For information on using the package, see the stable documentation. Use the in-development documentation for the version of the documentation, which contains the unreleased features.
Here's an example showing how to construct and immediately call a runtime generated function:
using RuntimeGeneratedFunctions
RuntimeGeneratedFunctions.init(@__MODULE__)
function no_worldage()
ex = :(function f(_du, _u, _p, _t)
@inbounds _du[1] = _u[1]
@inbounds _du[2] = _u[2]
nothing
end)
f1 = @RuntimeGeneratedFunction(ex)
du = rand(2)
u = rand(2)
p = nothing
t = nothing
f1(du, u, p, t)
end
no_worldage()If you want to use helper functions or global variables from a different
module within your function expression you'll need to pass a context_module
to the @RuntimeGeneratedFunction constructor. For example
RuntimeGeneratedFunctions.init(@__MODULE__)
module A
using RuntimeGeneratedFunctions
RuntimeGeneratedFunctions.init(A)
helper_function(x) = x + 1
end
function g()
expression = :(f(x) = helper_function(x))

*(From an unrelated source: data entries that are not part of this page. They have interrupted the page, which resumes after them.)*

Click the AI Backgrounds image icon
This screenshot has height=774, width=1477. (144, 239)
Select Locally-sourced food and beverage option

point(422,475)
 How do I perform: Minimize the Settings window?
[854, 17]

# context module is `A` so that `helper_function` can be found.
f = @RuntimeGeneratedFunction(A, expression)
@show f(1)
endFor technical reasons RuntimeGeneratedFunctions needs to cache the function
expression in a global variable within some module. This is normally
transparent to the user, but if the RuntimeGeneratedFunction is evaluated
during module precompilation, the cache module must be explicitly set to the
module currently being precompiled. This is relevant for helper functions in
some module which construct a RuntimeGeneratedFunction on behalf of the user.
For example, in the following code, any third party user of
HelperModule.construct_rgf() user needs to pass their own module as the
cache_module if they want the returned function to work after precompilation:
RuntimeGeneratedFunctions.init(@__MODULE__)

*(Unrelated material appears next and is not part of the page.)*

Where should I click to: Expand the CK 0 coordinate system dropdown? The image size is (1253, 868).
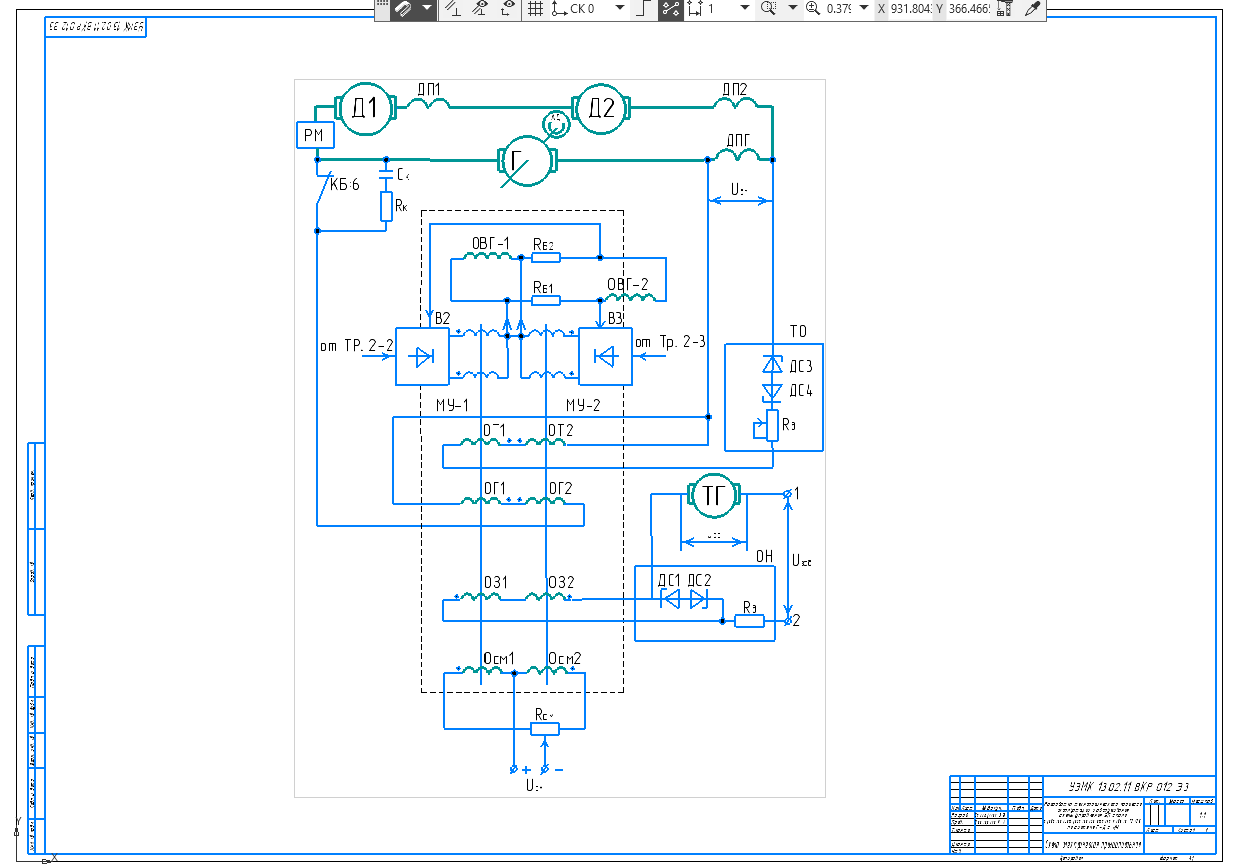click(619, 9)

# Imagine HelperModule is in a separate package and will be precompiled
# separately.
module HelperModule
using RuntimeGeneratedFunctions
RuntimeGeneratedFunctions.init(HelperModule)
function construct_rgf(cache_module, context_module, ex)
ex = :((x) -> $ex^2 + x)
RuntimeGeneratedFunction(cache_module, context_module, ex)
end
end
function g()
ex = :(x + 1)
# Here cache_module is set to the module currently being compiled so that
# the returned RGF works with Julia's module precompilation system.

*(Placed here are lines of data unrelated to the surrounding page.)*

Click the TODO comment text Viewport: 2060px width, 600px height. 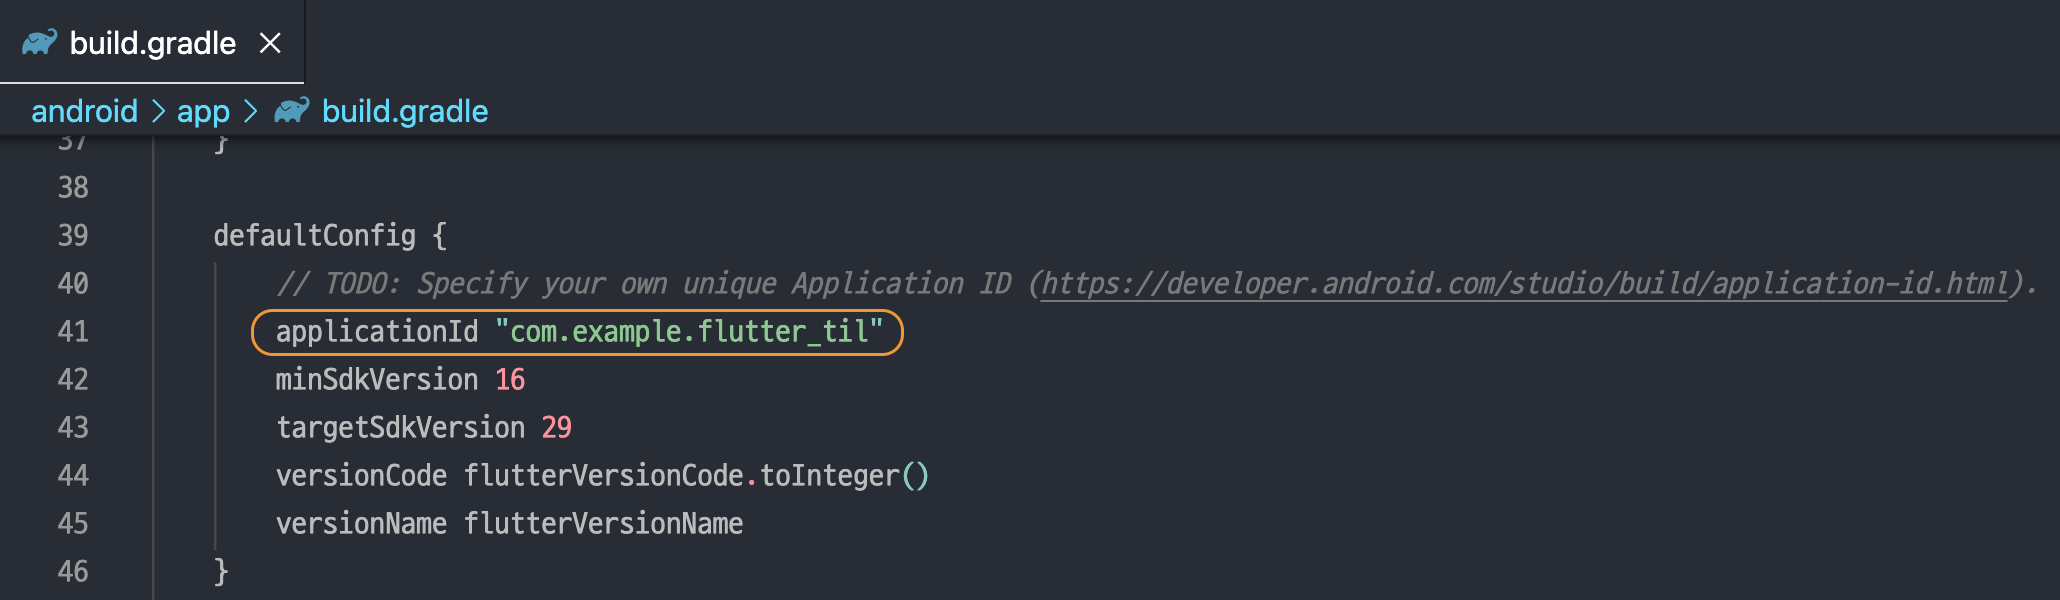(x=644, y=284)
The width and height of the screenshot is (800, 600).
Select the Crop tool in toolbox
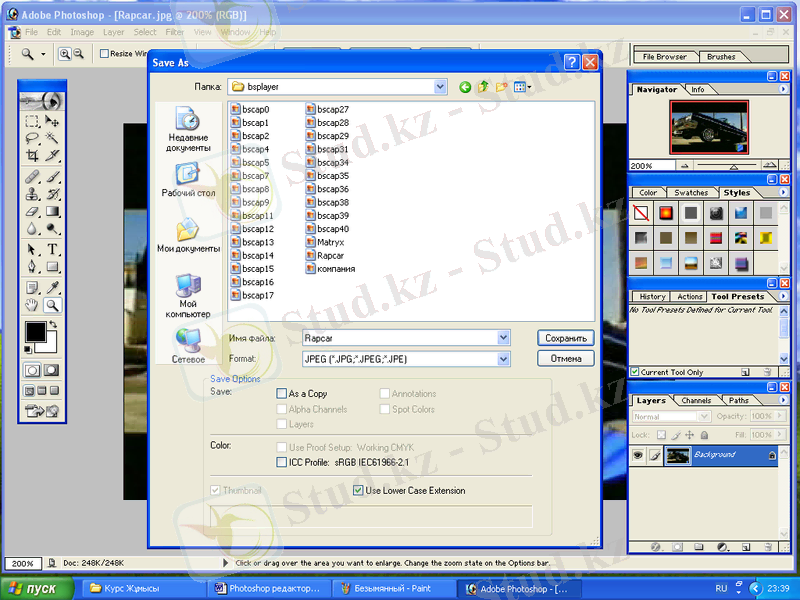click(32, 156)
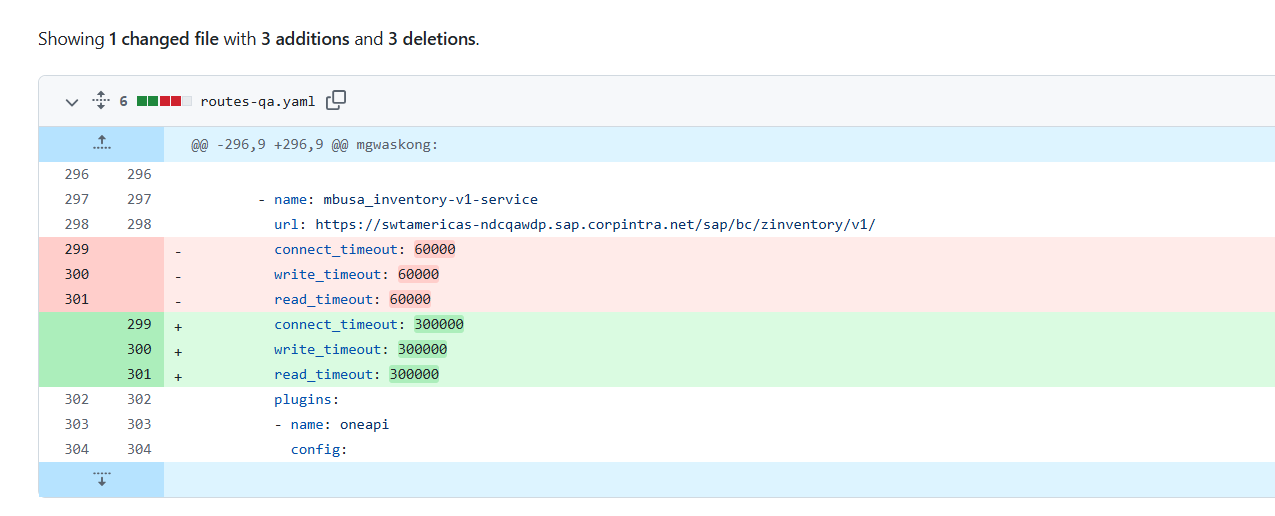Select new line number 301 of added read_timeout

pyautogui.click(x=139, y=374)
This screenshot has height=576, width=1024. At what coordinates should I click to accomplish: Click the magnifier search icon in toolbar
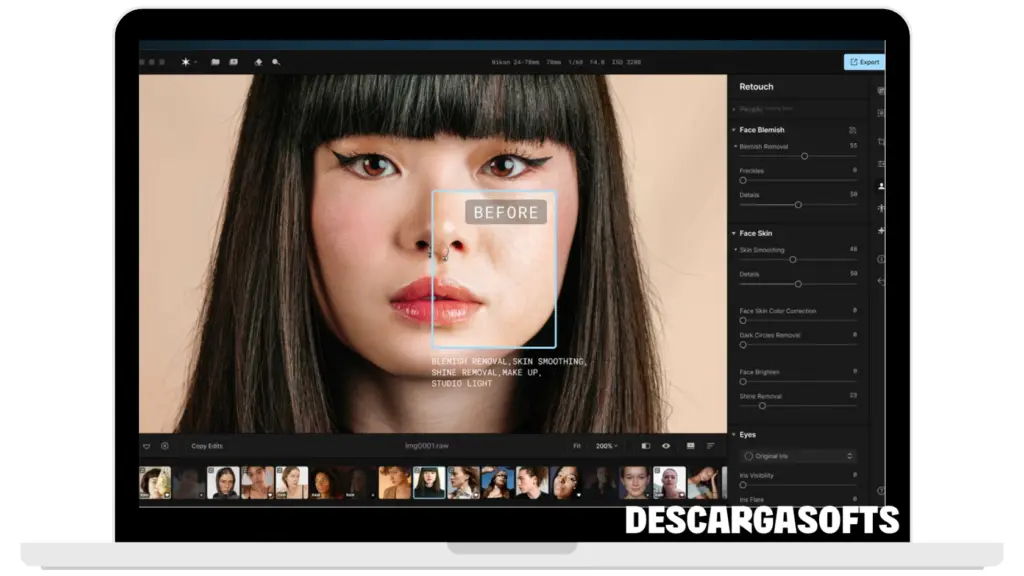coord(276,62)
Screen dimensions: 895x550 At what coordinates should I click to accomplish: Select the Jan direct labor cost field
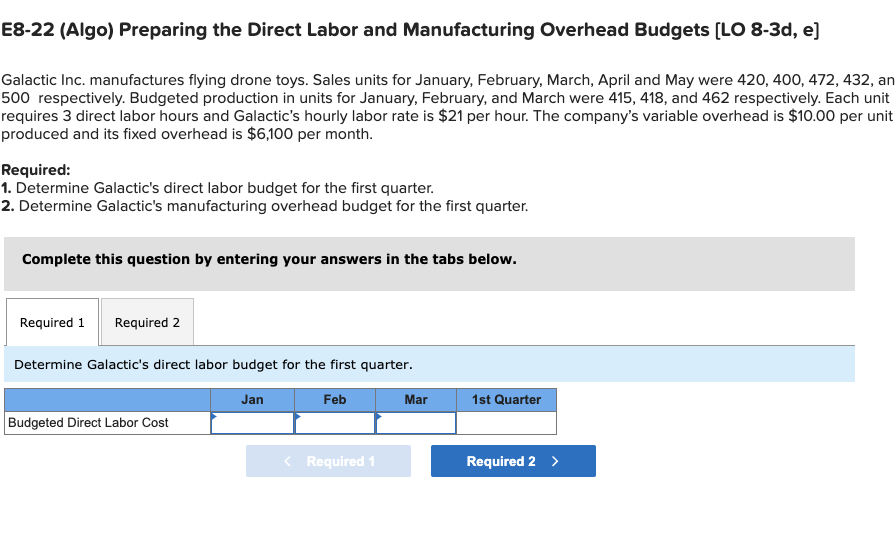tap(252, 423)
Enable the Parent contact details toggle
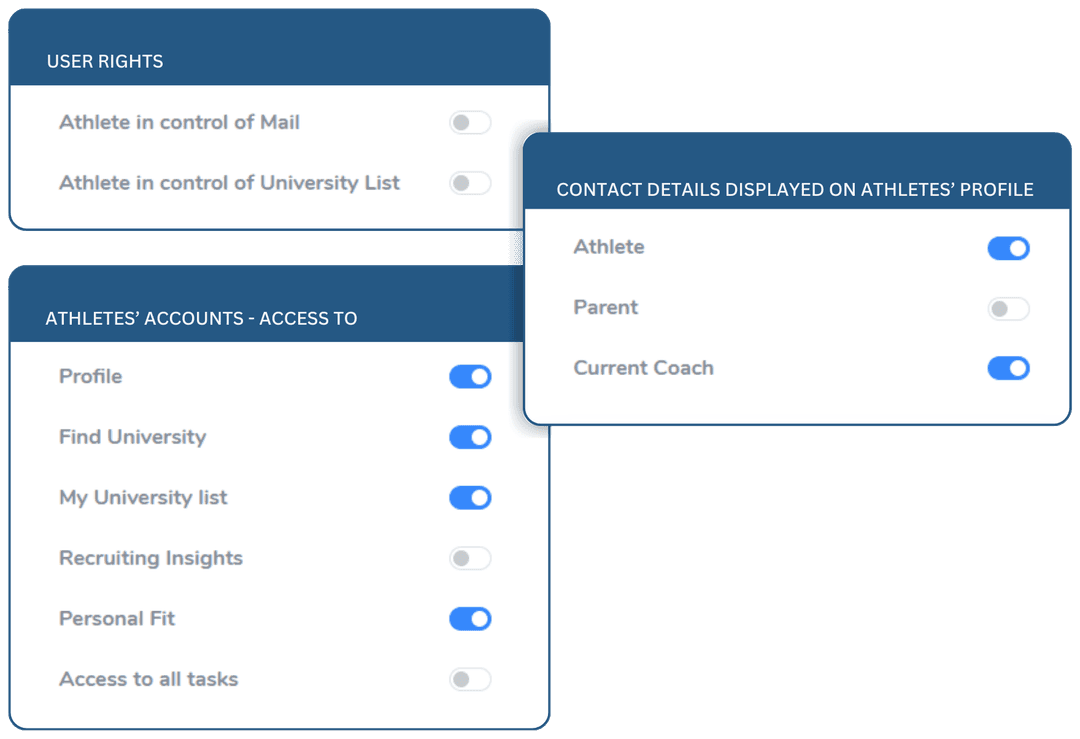The width and height of the screenshot is (1080, 739). point(1008,308)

HelperModule.construct_rgf(@__MODULE__, @__MODULE__, ex)
end
f = g()
@show f(1)From a constructed RuntimeGeneratedFunction, you can retrieve the expressions using the
RuntimeGeneratedFunctions.get_expression command. For example:
ex = :((x) -> x^2)
rgf = @RuntimeGeneratedFunction(ex)
julia> RuntimeGeneratedFunctions.get_expression(rgf)
#=
quote
#= c:\Users\accou\OneDrive\Computer\Desktop\test.jl:39 =#
x ^ 2
end
=#This can be used to get the expression even if drop_expr has been performed.
ModelingToolkit.jl uses RuntimeGeneratedFunctions.jl for the construction of its functions to avoid issues of world-age. Take for example its tutorial:
using ModelingToolkit, RuntimeGeneratedFunctions
using ModelingToolkit: t_nounits as t, D_nounits as D
@mtkmodel FOL begin
@parameters begin
τ # parameters
end
@variables begin
x(t) # dependent variables
end
@equations begin
D(x) ~ (1 - x) / τ
end
end
using DifferentialEquations: solve
@mtkbuild fol = FOL()
prob = ODEProblem(fol, [fol.x => 0.0], (0.0, 10.0), [fol.τ => 3.0])If we check the function:
julia> prob.f
(::ODEFunction{true, SciMLBase.AutoSpecialize, ModelingToolkit.var"#f#697"{RuntimeGeneratedFunction{(:ˍ₋arg1, :ˍ₋arg2, :t), ModelingToolkit.var"#_RGF_ModTag", ModelingToolkit.var"#_RGF_ModTag", (0x2cce5cf2, 0xd20b0d73, 0xd14ed8a6, 0xa4d56c4f, 0x72958ea1), Nothing}, RuntimeGeneratedFunction{(:ˍ₋out, :ˍ₋arg1, :ˍ₋arg2, :t), ModelingToolkit.var"#_RGF_ModTag", ModelingToolkit.var"#_RGF_ModTag", (0x7f3c227e, 0x8f116bb1, 0xb3528ad5, 0x9c57c605, 0x60f580c3), Nothing}}, UniformScaling{Bool}, Nothing, Nothing, Nothing, Nothing, Nothing, Nothing, Nothing, Nothing, Nothing, Nothing, Nothing, ModelingToolkit.var"#852#generated_observed#706"{Bool, ODESystem, Dict{Any, Any}, Vector{Any}}, Nothing, ODESystem, Nothing, Nothing}) (generic function with 1 method)It's a RuntimeGeneratedFunction. We can find the code for this system using the retrieval command on the function we want. For example, for the in-place function:
julia> RuntimeGeneratedFunctions.get_expression(prob.f.f.f_iip)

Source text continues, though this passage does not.